A Funny Dream About the End of the World

Author's note: I dream every night. I don't know if that's common or not. I've heard many people report that they seldom or never dream. (I've heard it's a bad sign to never dream, but perhaps they merely mean they "never" dream.) Most of my dreams fade as soon as I wake up, and most of the ones that linger don't particularly deserve to. But I have a handful of dreams that stay with me after years and years. This dream is not one of them. This one I had last night. Maybe I should jot down some of the other ones, too.

In my dream, I was reading a book. Or rather, I was following along in a book as the book's author read it to a group of us in a classroom setting. (I can't say if I was my younger self or just happened to be in a classroom.) I remember, I had barely made it to the reading on time, having decided at the last minute to forgo a stop for ice cream. 

The book was a very slim volume, and the author was proud of that. The exact title escapes me, but it was something like And That's How We Ended The World with a subtitle along the lines of "A wholly inadequate response to..." someone or other, a name invented by my subconscious, I suppose.

The book was actually a graphic novel, with artwork in the style of a mid-20th century children's book, a combination of hand-drawing and rich watercolor. In contrast, the book itself was glossy, perfect bound, a decidedly present-day feel. Sadly, I am only able to recall the two climactic spreads, but that's perhaps enough to gather the full story from.

The first—in apparent contrast to the book title—showed a huge flaming meteor hurtling from space into the top-left corner. The rest of the spread showed a series of scenes from around the globe in rough geographical arrangement. 

At top, an Inuit village on the snowy tundra, the ice and igloos already beginning to melt. The next row featured variously images of rural plains, towns/suburbs, and gleaming cities. In the distance, past the fields, a prairie fire has started. Meanwhile, in the suburbs, the plastic lawn ornaments and sedans are drooping with melt. Finally, in the city, the very top corners of the high rises sport candle-flames. The next row is one long panel, with a rainforest at left giving way to a parched desert on the right. Across the entire scene is a rather perturbed looking snake. (???)

The last row is a series of detail images from all the panels above. The human figures dotting the picture we now see up close. Rather than gasping at the terror in the skies above them, everyone is fixated on their phones. From the bottom corner, opposite the flaming comet, enters a hand revealing the screen of one these phones. Displayed is an app reporting second-by-second the distance and ETA of the meteor. 

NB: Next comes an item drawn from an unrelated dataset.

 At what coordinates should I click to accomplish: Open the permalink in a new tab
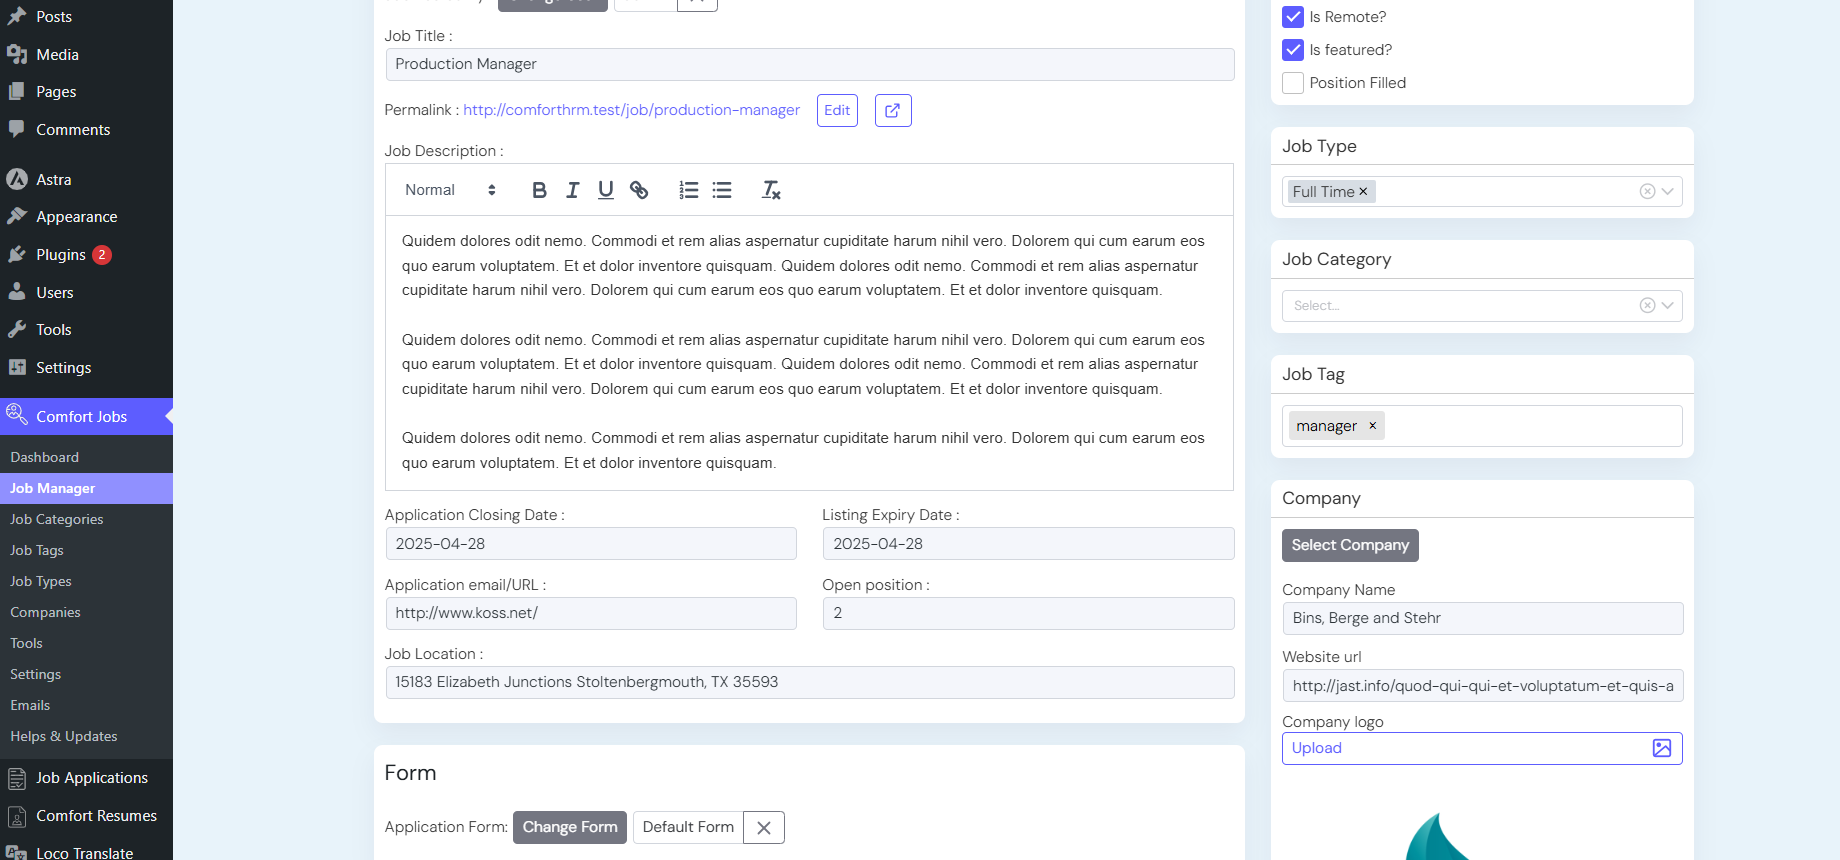pyautogui.click(x=892, y=110)
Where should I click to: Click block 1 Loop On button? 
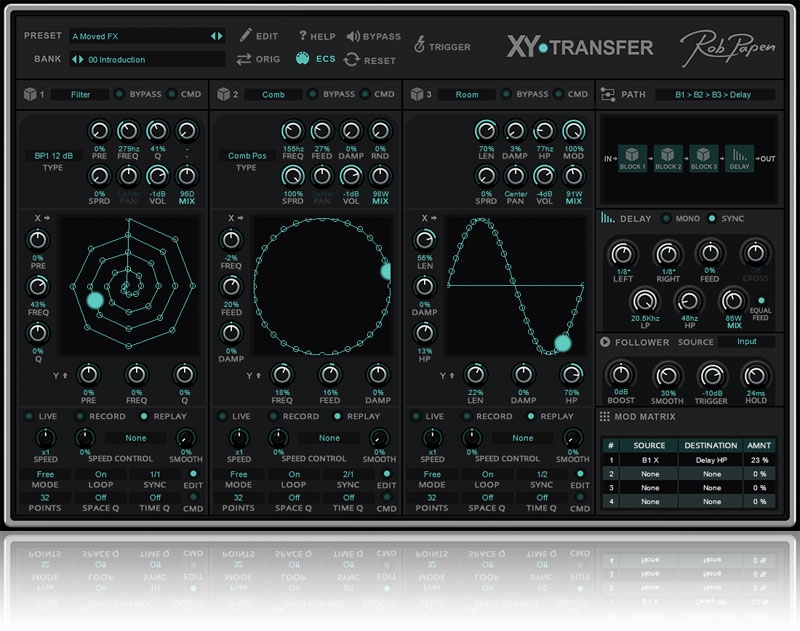coord(101,475)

Despite the ominous content, the overall feel of the spread is sunny and bright. The palette is almost tropical. This is in contrast to the next spread, where the sky is black, dotted with white stars. We see it only through a grey, steel-framed window. 

This is the lab where scientists are laboring on their last ditch to save earth. The images lead us through the panels in a serpentine path, left to right, then back, then back again as we gaze down the page. At top left, is a large, close-up petri dish. The subject growing in the dish is bluntly labeled "MEAT," though it more closely resembles a sushi-roll. 

Along the visual path, we see more such dishes, and scientists taking things out of the dishes and assembling these things. The slabs become organs and the organs are stuffed into torsos. On side-channels, various limbs are stacked into existence. It should be noted that all of this is illustrated in a rather whimsical, almost Seussian style. 

Every panel is needlessly captioned with a brief narration of exactly what is being pictured. In the penultimate frame, a pair of arms and a pair of legs and a torso are arranged loosely on a table, with shiny silver cables running between them in the places where they ought to attach. This is described as the final assembly, and all the aforementioned parts are named. But the cables run off to one last unlabeled panel, in roughly the same position as the phone on the previous spread. Here sits a metal box with a great grey brain sticking out of the top and a bright red indicator light on the front. 

There was some aspect of the last picture that didn't exist on the page. There was a strange sense that the purpose of the brain in the box was being conveyed, not in words, but psychically somehow, as though the author had reached the reader telepathically with the ink. 

I don't have any words for it except to say it was a joke. Or a punchline, rather, the two climactic spreads being the setup. It was something of a commentary on futility or something. And, as far as I could tell, it landed. It was funny.